CN109600152A - A kind of Adaptive beamformer method based on the transformation of subspace base - Google Patents

Abstract

The present invention relates to a kind of Adaptive beamformer methods based on the transformation of subspace base, data covariance matrix progress feature decomposition will be received and obtain signal subspace, and under the premise of unknown signaling orientation, one group of reception signal array manifold matrix is constructed from the mathematical model of element position mismatch.Using subspace fitting technology, the present invention constructs the Combined estimator optimization problem of a sensor position uncertainties and aspect, and is solved using mature genetic algorithm.Using the array manifold matrix solved as one group of non-real intersection of signal subspace, the technology reengineering interference plus noise covariance matrix for recycling the base of subspace to convert finally obtains the weighing vector of Beam-former.Often there are sensor position uncertainties in the array solved in actual use, biggish sensor position uncertainties can greatly reduce the defect of existing Beam-former interference rejection capability.

Description

A kind of Adaptive beamformer method based on the transformation of subspace base

Technical field

The invention belongs to a kind of Beamforming Methods, are related to Adaptive beamformer field, and in particular to one kind is based on son The Adaptive beamformer method of space base transformation, suitable for the airspace AF panel of linear array and airspace target detection etc., It is related to array signal processing field.

Background technique

Beam-forming technology in the past few decades in be rapidly developed, related ends have been widely used for sound , the fields such as radar, wireless communication and Speech processing.Beam-forming technology includes the Wave beam forming side of fixed weight Method (Fixed weighting beamforming method) and Adaptive beamformer method (adaptive Beamforming method) etc., these technologies are common technological means in array signal processing.Due to fixed weight Beamforming Method tend not to according to actual signal environment adjust Beam-former weight vector, anti-interference ability compared with Difference, and Adaptive beamformer method can adjust weight effectively then to inhibit to interfere.
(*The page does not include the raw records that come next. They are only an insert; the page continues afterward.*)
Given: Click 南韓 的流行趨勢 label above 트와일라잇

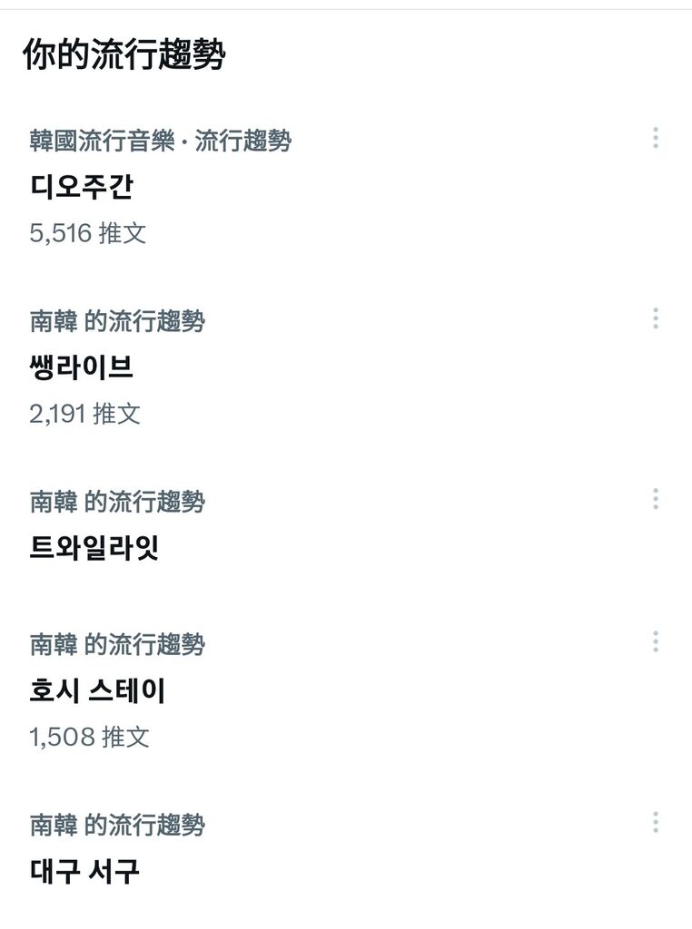Looking at the screenshot, I should [117, 502].
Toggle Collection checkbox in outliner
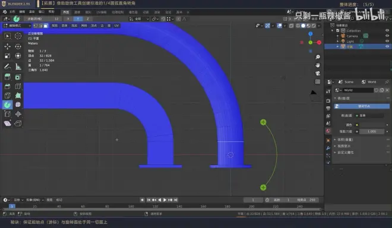392x228 pixels. click(x=338, y=30)
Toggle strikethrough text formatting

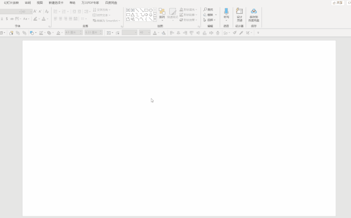[x=12, y=19]
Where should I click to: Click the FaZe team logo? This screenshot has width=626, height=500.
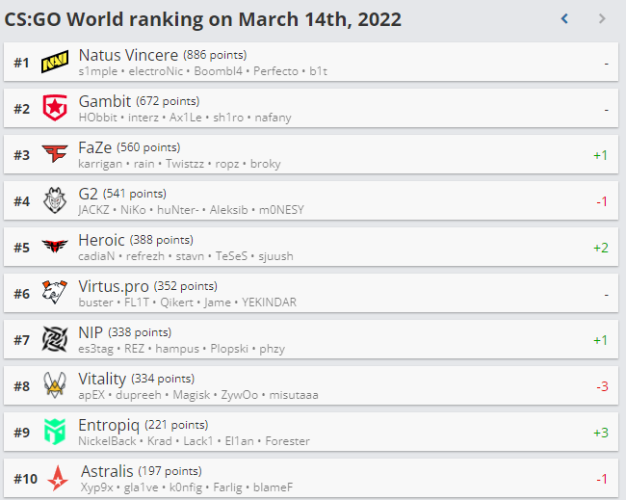(56, 155)
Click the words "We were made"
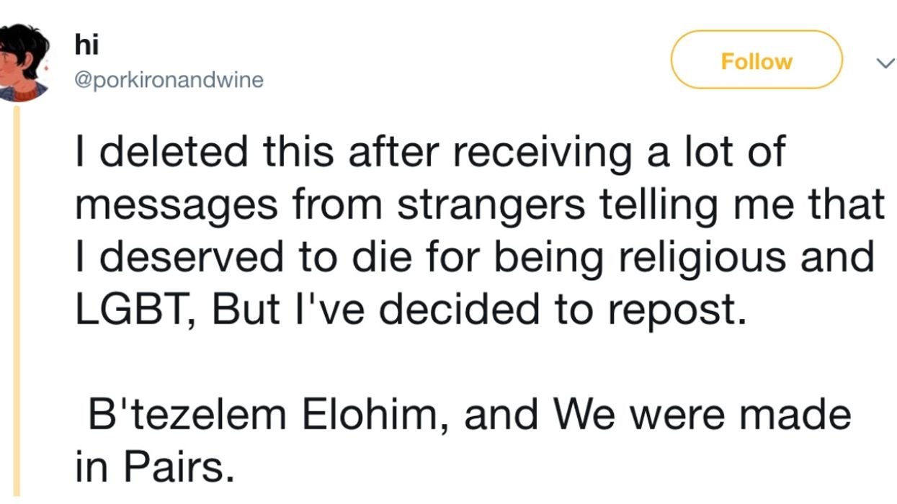Viewport: 897px width, 504px height. click(702, 414)
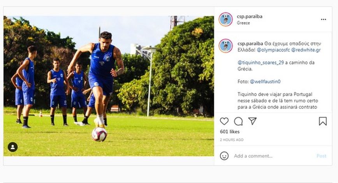Click csp.paraiba avatar beside the caption

click(225, 46)
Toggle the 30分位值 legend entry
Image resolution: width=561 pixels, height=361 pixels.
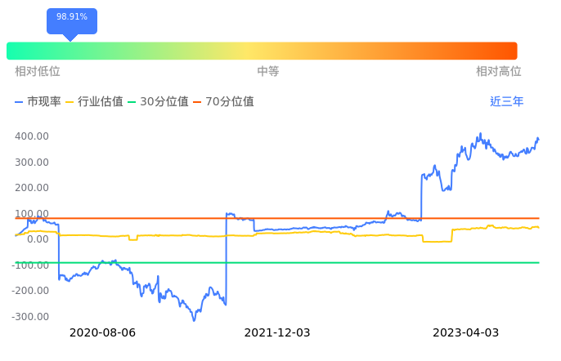(x=158, y=102)
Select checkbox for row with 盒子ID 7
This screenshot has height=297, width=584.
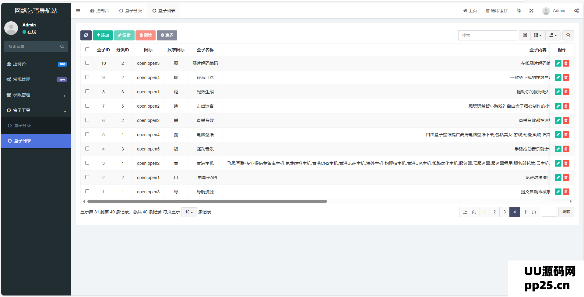[x=87, y=106]
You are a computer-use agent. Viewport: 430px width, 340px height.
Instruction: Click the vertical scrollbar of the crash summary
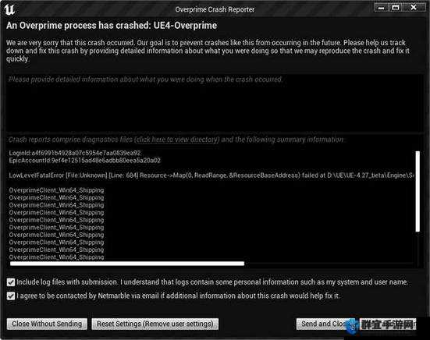coord(418,191)
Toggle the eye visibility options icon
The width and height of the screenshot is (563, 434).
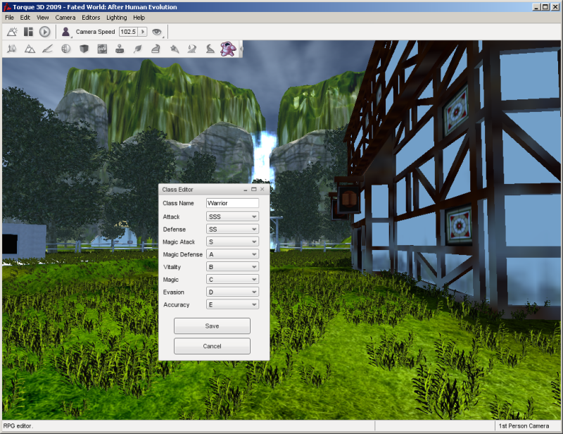point(157,32)
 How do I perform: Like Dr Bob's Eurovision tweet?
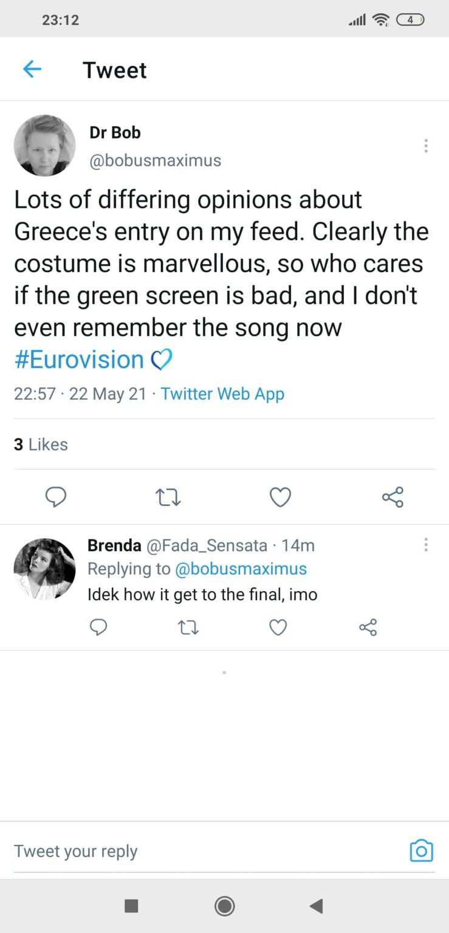tap(280, 497)
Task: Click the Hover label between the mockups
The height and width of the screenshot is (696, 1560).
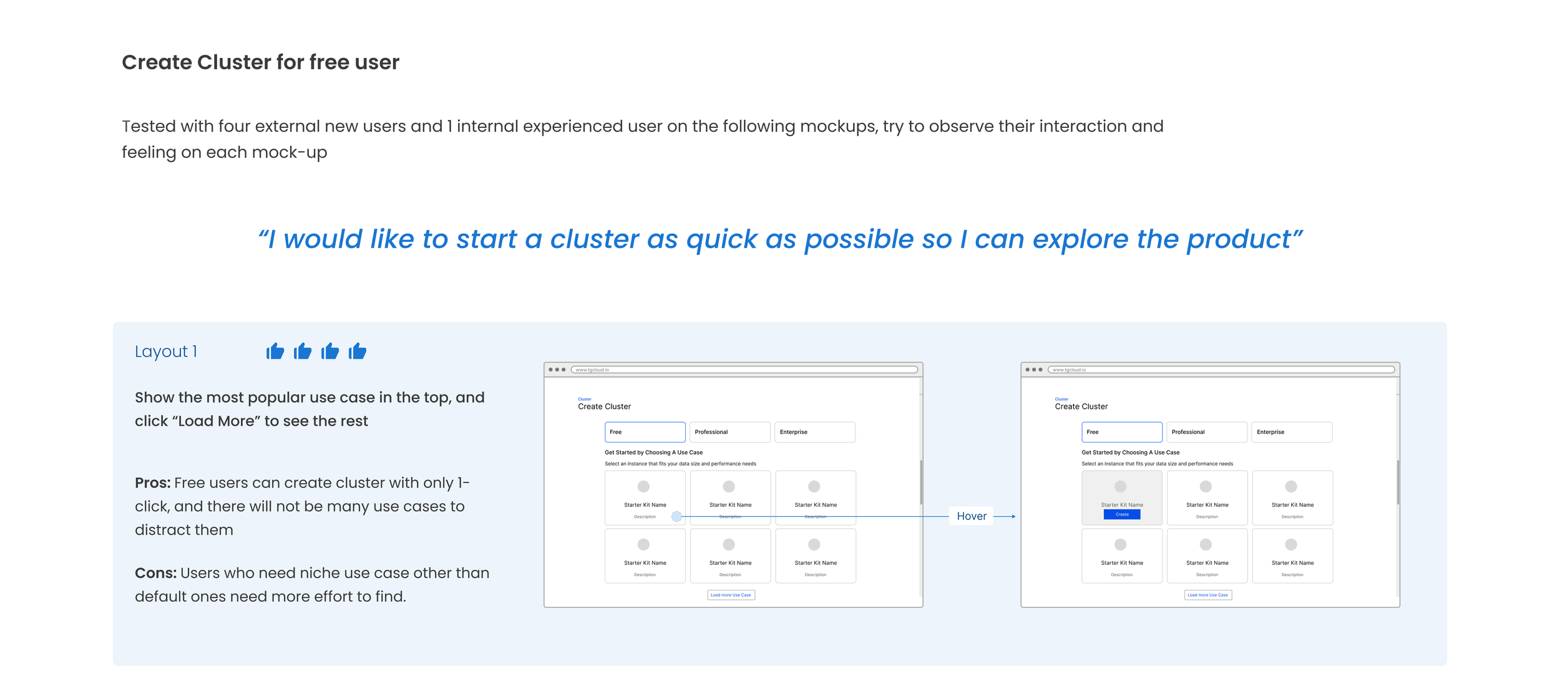Action: click(971, 516)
In the actual use environment, often there is steering vector mismatch caused by sensor position uncertainties, significantly reduce The robustness of Beam-former, and the data received also tend to lead to traditional Capon Beam-former comprising desired signal It is more sensitive to the mismatch of steering vector.In order to improve the robustness of adaptive beam former, recent domestic scholar is mentioned Go out many robust ada- ptive beamformer devices, be summed up following a few classes:

1, " Robust Adaptive Beamforming, " the IEEE Transactions on of document 1 Acoustics Speech and Signal Processing, vol.35, no.10, pp.1365-1376, Oct, 1987. " and document 2 “Robust Capon beamforming,”IEEE Signal Processing Letters,vol.10,no.6,pp.172- Diagonal loading method disclosed in 175, Jun, 2003. " and uncertain collection constrained procedure can preferably improve robustness, but right Angle loading capacity and uncertain collection size are difficult to determines according to actual conditions, it is difficult to be actually used.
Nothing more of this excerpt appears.